Start of Data supplied
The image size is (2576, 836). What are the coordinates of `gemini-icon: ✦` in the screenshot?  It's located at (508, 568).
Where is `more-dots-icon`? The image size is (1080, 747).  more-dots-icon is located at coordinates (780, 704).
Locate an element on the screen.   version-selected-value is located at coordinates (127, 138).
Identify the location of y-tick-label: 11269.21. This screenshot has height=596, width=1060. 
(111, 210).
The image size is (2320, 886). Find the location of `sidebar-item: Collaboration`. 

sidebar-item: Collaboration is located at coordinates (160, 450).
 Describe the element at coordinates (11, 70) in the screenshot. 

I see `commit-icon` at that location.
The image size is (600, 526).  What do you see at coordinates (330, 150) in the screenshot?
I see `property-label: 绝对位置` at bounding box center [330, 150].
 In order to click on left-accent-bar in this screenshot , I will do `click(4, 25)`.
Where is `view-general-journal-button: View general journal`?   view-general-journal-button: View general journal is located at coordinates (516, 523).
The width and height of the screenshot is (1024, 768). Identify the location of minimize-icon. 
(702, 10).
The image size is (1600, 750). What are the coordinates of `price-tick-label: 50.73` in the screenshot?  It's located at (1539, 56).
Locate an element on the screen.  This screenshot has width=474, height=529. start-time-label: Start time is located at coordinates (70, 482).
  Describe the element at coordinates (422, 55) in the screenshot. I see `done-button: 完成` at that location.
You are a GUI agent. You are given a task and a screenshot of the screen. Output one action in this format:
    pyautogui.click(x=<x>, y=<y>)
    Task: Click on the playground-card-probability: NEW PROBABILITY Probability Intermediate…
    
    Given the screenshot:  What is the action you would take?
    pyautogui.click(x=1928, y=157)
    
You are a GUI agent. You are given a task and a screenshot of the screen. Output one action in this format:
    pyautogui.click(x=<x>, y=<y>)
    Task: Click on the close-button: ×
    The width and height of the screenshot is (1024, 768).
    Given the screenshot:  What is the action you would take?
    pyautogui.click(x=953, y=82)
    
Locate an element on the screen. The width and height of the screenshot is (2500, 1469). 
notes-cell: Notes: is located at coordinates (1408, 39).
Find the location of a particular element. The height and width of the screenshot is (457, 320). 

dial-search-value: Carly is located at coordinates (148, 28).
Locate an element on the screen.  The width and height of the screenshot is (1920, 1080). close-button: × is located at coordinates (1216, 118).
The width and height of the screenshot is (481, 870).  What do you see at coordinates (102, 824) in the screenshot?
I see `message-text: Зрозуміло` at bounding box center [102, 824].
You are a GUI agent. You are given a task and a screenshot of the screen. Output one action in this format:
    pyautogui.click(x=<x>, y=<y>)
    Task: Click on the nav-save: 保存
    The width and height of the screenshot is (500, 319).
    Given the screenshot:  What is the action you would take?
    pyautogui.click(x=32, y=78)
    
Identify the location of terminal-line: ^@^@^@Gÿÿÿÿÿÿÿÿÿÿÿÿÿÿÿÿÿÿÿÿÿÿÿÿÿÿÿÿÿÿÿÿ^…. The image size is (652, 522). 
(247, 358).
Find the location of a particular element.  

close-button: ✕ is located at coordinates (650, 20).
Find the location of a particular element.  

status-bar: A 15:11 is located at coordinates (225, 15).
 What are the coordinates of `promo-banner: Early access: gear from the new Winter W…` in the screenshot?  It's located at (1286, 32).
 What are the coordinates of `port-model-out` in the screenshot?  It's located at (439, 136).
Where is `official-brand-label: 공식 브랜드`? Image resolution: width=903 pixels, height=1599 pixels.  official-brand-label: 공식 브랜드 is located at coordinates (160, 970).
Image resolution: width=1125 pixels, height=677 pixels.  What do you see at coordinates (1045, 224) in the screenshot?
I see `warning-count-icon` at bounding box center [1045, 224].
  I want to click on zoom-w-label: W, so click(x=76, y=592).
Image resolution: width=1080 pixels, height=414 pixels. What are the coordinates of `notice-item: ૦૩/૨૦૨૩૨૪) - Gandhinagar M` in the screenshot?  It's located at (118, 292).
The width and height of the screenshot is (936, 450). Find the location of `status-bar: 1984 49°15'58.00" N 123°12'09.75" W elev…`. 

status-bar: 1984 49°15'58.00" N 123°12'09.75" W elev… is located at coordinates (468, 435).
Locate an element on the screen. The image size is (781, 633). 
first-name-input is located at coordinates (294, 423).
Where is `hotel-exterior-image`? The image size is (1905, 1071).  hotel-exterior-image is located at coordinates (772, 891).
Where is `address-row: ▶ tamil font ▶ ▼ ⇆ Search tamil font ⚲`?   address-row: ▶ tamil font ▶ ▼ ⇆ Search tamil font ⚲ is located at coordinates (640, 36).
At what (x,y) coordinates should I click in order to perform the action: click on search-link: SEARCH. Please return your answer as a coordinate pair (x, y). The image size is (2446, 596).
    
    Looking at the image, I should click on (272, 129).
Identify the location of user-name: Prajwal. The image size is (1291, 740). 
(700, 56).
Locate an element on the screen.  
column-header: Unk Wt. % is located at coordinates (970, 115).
End of Data supplied
> _Exercise_
Edit the material starting at the line that contains "I want to click" and ending at the line that contains "coordinates (640, 36).", replacing "Where is" with "Where can I find" and keeping everything else the same.

> _Written reply_
  I want to click on zoom-w-label: W, so click(x=76, y=592).
Image resolution: width=1080 pixels, height=414 pixels. What are the coordinates of `notice-item: ૦૩/૨૦૨૩૨૪) - Gandhinagar M` in the screenshot?  It's located at (118, 292).
The width and height of the screenshot is (936, 450). Find the location of `status-bar: 1984 49°15'58.00" N 123°12'09.75" W elev…`. 

status-bar: 1984 49°15'58.00" N 123°12'09.75" W elev… is located at coordinates (468, 435).
Locate an element on the screen. The image size is (781, 633). 
first-name-input is located at coordinates (294, 423).
Where can I find `hotel-exterior-image`? The image size is (1905, 1071).  hotel-exterior-image is located at coordinates (772, 891).
Where can I find `address-row: ▶ tamil font ▶ ▼ ⇆ Search tamil font ⚲`?   address-row: ▶ tamil font ▶ ▼ ⇆ Search tamil font ⚲ is located at coordinates (640, 36).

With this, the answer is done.